**WHAT IS REQUIRED:** Report how many lines of the listing include the word "will"; nothing else should be written.

**DATA UNDER STUDY:**
..........

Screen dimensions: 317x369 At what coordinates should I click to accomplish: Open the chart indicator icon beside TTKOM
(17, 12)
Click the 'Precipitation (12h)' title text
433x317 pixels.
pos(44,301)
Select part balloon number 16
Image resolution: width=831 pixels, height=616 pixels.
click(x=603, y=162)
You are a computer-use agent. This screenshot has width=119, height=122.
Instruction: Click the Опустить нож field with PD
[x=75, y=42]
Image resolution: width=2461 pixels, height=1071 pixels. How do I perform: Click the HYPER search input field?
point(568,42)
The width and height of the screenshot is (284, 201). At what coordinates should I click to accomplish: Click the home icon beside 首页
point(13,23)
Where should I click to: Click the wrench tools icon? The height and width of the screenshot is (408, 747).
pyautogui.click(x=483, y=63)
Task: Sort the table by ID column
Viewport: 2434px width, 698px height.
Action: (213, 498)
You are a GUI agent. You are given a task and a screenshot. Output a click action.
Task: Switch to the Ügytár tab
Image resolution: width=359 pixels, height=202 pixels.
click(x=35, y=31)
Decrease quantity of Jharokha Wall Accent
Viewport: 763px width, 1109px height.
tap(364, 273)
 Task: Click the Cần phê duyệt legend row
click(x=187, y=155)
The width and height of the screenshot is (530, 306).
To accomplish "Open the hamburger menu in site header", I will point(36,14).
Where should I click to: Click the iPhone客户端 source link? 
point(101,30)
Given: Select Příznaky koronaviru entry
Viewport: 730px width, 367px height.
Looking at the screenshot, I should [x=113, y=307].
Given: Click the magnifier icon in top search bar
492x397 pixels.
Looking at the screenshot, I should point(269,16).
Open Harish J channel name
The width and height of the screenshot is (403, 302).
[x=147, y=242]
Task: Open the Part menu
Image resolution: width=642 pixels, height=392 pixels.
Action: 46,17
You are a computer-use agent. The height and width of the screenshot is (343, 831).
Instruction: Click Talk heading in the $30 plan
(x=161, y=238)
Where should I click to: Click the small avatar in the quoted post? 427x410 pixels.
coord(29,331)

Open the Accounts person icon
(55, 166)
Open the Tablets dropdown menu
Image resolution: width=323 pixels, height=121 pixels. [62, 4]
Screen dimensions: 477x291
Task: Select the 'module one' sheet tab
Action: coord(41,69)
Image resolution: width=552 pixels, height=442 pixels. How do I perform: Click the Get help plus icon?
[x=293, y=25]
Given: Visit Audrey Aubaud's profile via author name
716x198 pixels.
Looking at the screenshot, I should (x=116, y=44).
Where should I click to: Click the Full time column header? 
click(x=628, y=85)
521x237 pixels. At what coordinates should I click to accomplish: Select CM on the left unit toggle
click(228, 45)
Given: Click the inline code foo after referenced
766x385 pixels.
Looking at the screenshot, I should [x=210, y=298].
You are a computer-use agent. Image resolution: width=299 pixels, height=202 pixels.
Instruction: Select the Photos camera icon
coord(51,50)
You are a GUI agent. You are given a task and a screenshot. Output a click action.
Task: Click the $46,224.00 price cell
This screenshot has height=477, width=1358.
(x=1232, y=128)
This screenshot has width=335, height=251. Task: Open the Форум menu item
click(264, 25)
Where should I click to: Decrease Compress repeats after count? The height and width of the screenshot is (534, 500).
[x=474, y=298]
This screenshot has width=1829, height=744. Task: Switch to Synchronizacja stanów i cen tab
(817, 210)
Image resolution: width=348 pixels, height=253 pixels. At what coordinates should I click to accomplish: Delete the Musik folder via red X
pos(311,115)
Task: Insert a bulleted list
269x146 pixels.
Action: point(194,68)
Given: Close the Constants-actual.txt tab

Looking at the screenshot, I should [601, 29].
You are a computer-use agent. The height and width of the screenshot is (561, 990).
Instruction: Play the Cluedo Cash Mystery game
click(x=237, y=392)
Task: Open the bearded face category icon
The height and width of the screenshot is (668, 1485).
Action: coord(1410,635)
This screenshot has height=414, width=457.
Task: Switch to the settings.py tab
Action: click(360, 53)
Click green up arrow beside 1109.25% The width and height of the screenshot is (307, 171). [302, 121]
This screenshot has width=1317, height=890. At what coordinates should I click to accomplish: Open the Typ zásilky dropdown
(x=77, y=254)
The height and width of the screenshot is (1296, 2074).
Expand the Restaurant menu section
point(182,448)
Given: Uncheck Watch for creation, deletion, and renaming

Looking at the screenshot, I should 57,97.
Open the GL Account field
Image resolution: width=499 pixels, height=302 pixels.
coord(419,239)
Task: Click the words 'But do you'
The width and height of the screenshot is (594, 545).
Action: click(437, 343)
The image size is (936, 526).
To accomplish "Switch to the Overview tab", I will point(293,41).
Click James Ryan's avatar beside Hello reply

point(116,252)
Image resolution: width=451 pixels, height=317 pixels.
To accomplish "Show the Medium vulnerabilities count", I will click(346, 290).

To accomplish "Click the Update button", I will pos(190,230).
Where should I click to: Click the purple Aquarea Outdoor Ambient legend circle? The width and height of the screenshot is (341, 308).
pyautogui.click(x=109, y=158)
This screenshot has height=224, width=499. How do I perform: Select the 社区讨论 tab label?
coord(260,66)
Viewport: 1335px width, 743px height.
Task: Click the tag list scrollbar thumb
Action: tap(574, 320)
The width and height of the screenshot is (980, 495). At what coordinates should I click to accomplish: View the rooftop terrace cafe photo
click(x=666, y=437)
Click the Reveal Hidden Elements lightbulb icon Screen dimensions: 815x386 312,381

..........

**SOLUTION FOR THIS EXERCISE:** 4